Give back every line of the material exactly. Skip the pictures.
--- Source material Enclosed Below ---
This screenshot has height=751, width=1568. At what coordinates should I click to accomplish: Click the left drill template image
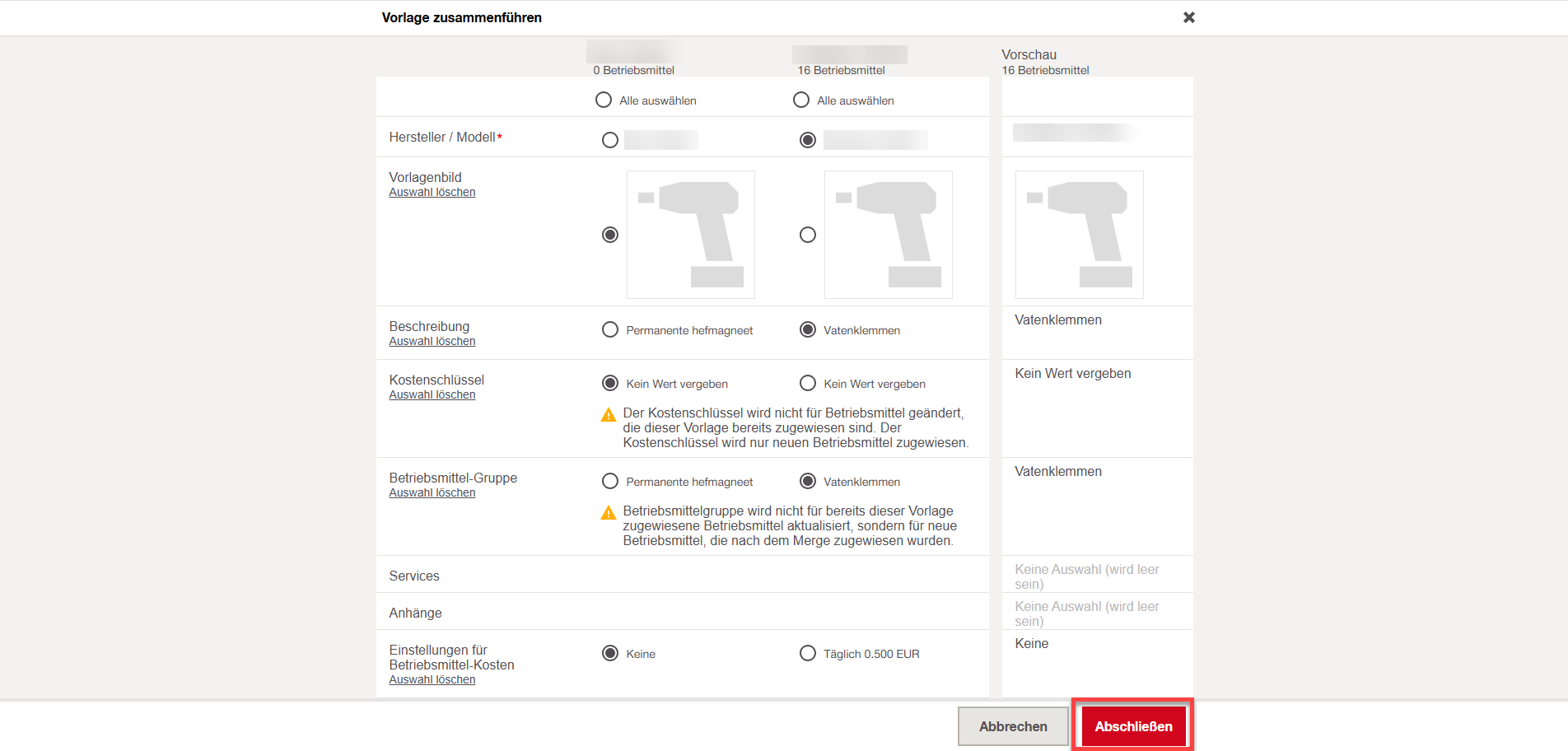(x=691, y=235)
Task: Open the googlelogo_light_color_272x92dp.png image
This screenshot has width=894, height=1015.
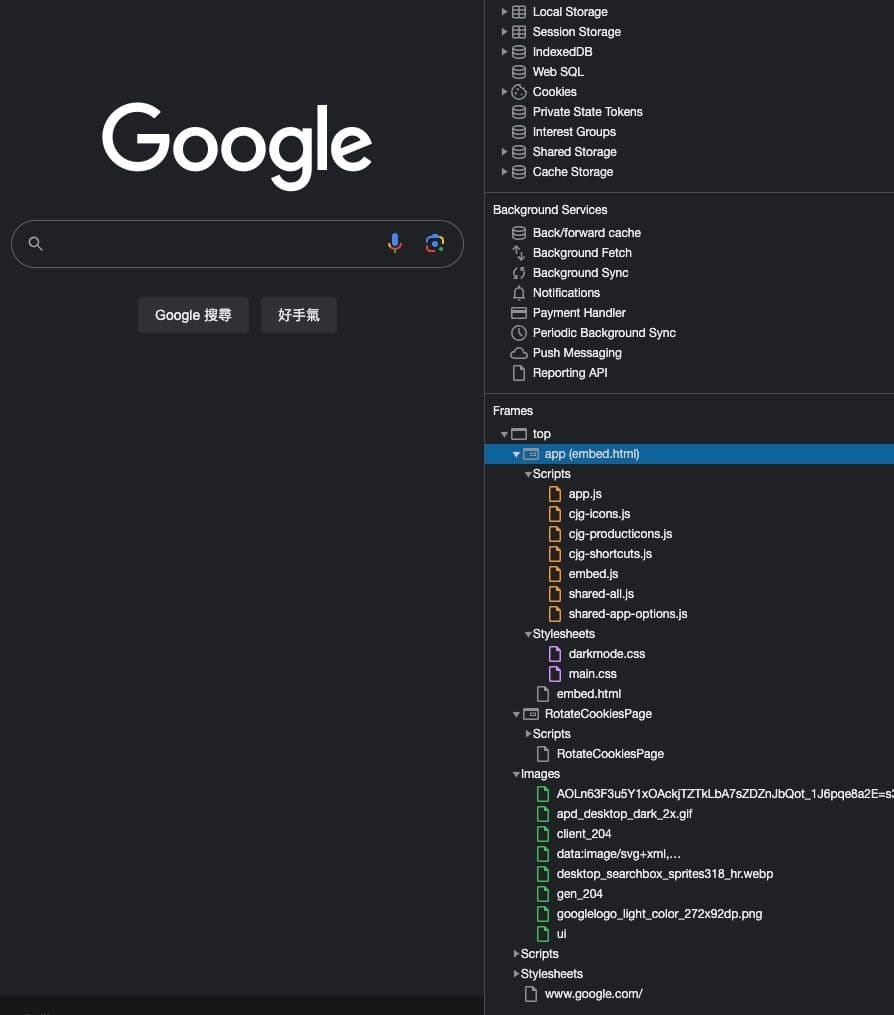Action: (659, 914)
--- End of Enclosed Source material ---
### Output for this exercise
This screenshot has height=751, width=1568. At what coordinates should I click to accomplish: Click the left drill template image
(x=691, y=235)
Task: Open the googlelogo_light_color_272x92dp.png image
This screenshot has width=894, height=1015.
Action: (659, 914)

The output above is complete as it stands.